**Vorliegender Text:**
*****

# MTB schuhe für breite Füße



## die_m_und_ms (29. Juni 2008)

Hy, ich suche MTB-Fahrradschuhe für den *breiten Fuß*.
Meine Kumpels und ich sagen, das die Schuhe auf dem deutschen Markt viel zu eng geschnitten sind.

Hat da jemand einen Tipp
Shimano sh-m255 in breit verdient den Namen nicht.

mfg
marcus wendt


----------



## Phil DeLonge (29. Juni 2008)

Suchst du spezielle Schuhe von shimano oder ähnlichen Firmen die nur aufs biken konzipiert sind?. Ich selber fahre mit meinen és-skateschuhen und bin sehr zufrieden....ich habe auch ziemlich breite und große Füße und mit den Skateschuhe hast du auch noch nen super Halt.


----------



## MTB-News.de




----------



## Schelle (29. Juni 2008)

*****

Gespeicherte Datenzeilen

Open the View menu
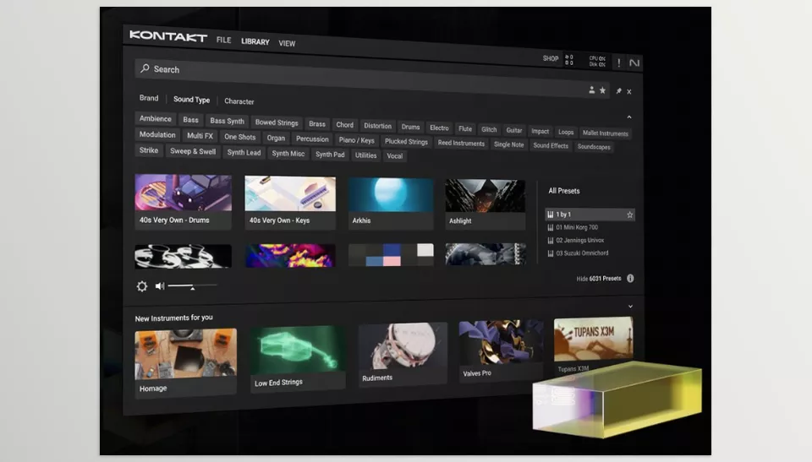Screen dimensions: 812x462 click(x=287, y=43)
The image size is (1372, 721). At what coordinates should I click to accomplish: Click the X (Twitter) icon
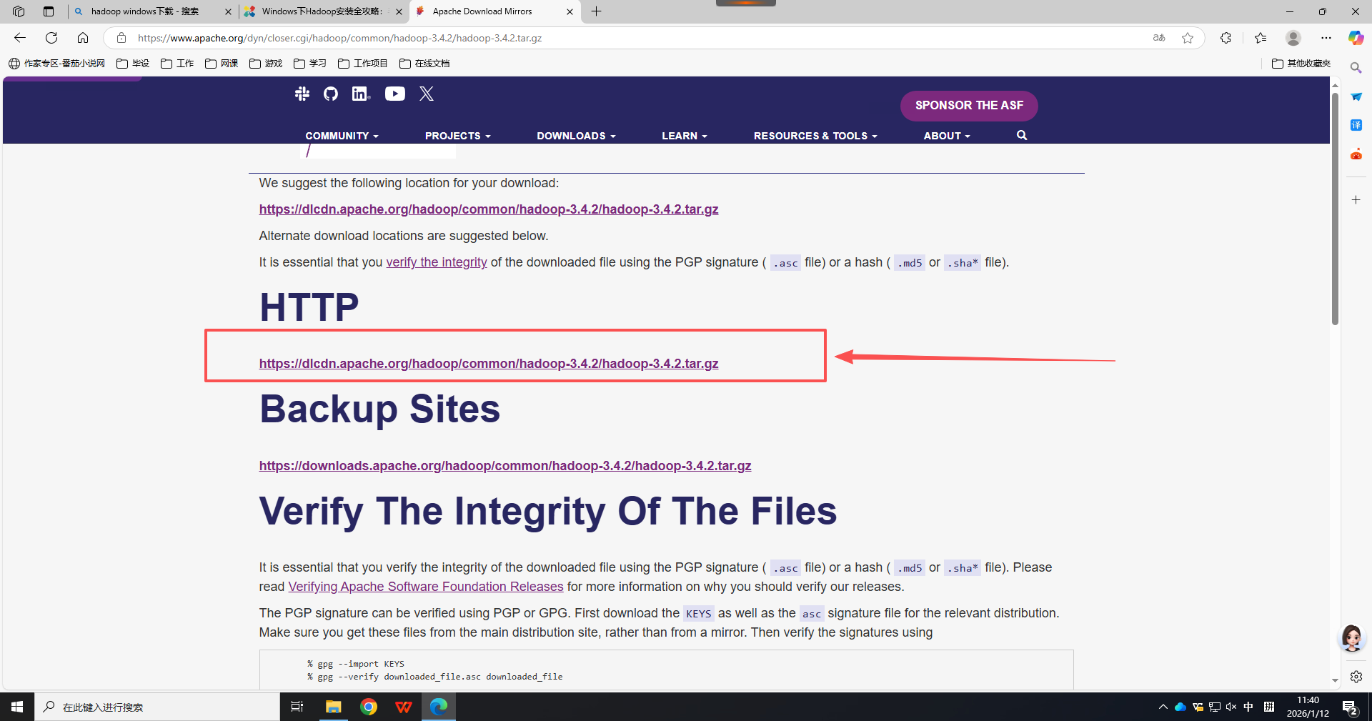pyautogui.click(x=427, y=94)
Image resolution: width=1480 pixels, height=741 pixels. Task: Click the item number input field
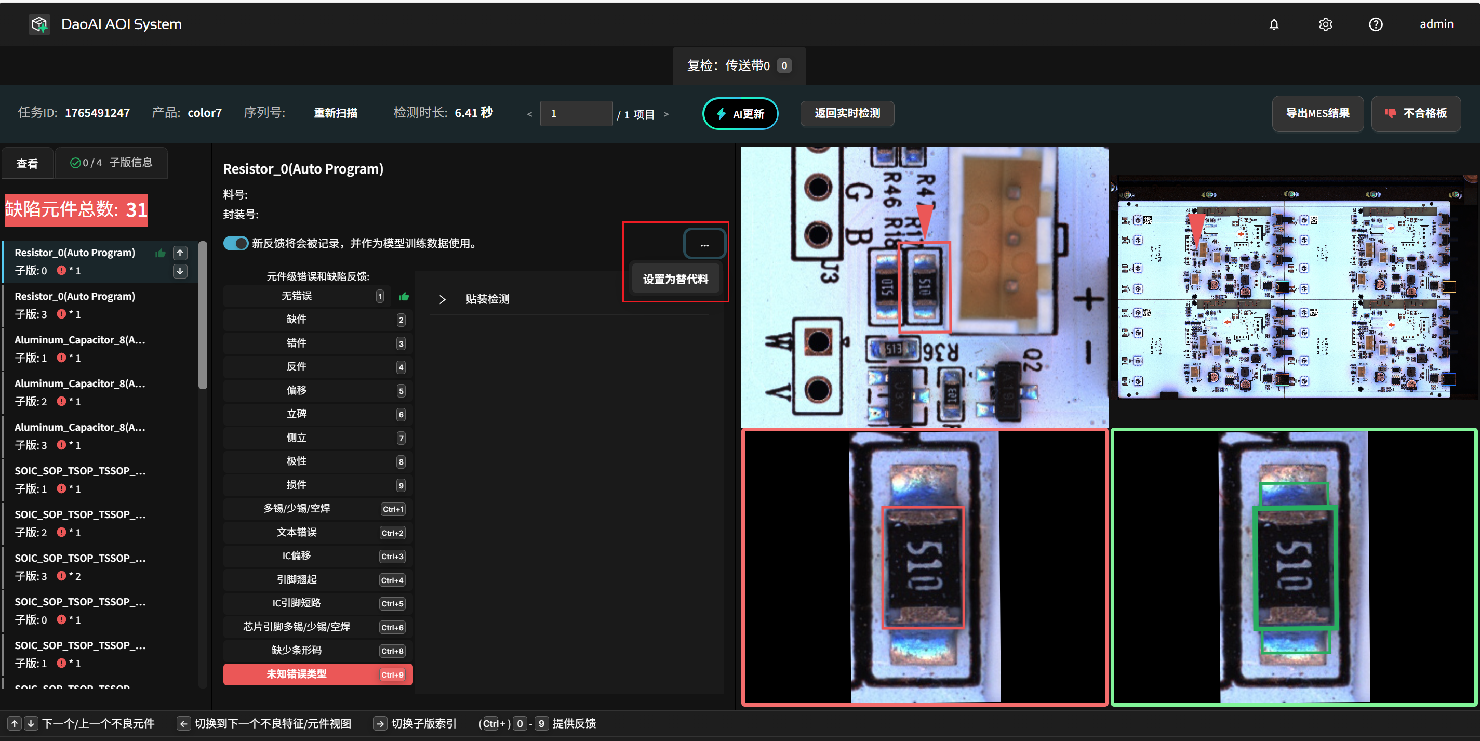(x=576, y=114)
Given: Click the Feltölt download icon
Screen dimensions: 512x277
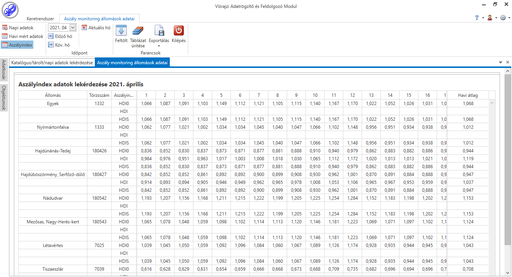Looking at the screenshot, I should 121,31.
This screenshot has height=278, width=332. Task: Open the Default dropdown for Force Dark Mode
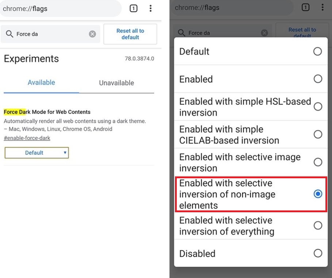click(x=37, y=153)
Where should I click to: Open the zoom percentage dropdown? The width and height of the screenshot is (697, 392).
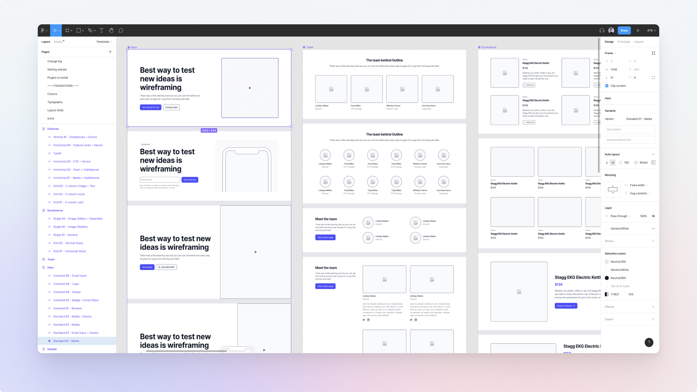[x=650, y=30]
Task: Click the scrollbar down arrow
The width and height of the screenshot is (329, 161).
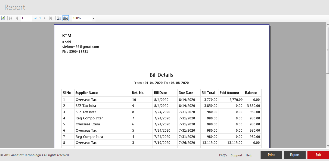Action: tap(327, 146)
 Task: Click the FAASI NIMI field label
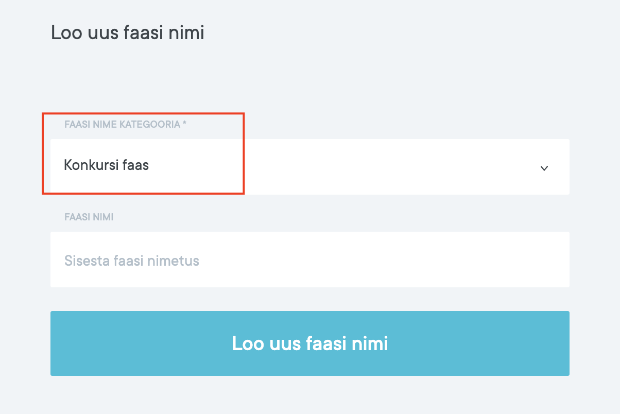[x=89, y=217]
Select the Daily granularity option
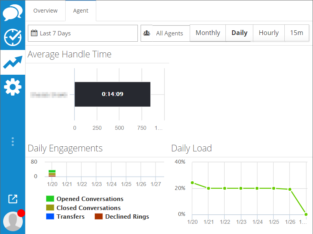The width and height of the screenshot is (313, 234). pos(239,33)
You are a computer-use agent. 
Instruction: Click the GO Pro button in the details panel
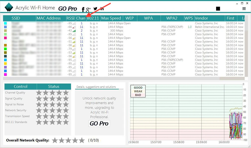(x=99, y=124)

*****

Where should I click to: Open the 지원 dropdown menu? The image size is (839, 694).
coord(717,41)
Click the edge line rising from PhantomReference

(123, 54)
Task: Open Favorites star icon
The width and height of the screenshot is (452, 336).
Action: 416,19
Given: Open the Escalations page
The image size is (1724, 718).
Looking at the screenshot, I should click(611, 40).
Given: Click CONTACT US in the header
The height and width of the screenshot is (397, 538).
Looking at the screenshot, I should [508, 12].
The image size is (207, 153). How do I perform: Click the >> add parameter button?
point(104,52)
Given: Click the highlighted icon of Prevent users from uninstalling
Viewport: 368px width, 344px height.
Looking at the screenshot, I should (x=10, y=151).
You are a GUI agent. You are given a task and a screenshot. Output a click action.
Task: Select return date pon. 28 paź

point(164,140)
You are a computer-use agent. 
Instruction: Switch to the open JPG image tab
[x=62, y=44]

*****

**Erforderliche Schritte:**
1/ Schreibe aus dem Forumsthread über MTB-Schuhe für breite Füße den Abschnitt ab, der bei den Worten "Suchst du spezielle" beginnt und nach den Worten "nen super Halt." endet.
2/ Beantworte zum Forumsthread über MTB-Schuhe für breite Füße die folgenden Fragen.
(a) Welches Shimano-Modell verdient laut dem ersten Beitrag in breiter Ausführung den Namen nicht?
(b) Mit welchen Schuhen fährt Phil DeLonge selbst?
(c) Mit welchem Namen ist der erste Beitrag unterschrieben?

**Erwartete Ergebnisse:**
1/
Suchst du spezielle Schuhe von shimano oder ähnlichen Firmen die nur aufs biken konzipiert sind?. Ich selber fahre mit meinen és-skateschuhen und bin sehr zufrieden....ich habe auch ziemlich breite und große Füße und mit den Skateschuhe hast du auch noch nen super Halt.

2/
(a) Shimano sh-m255
(b) Mit seinen és-Skateschuhen
(c) marcus wendt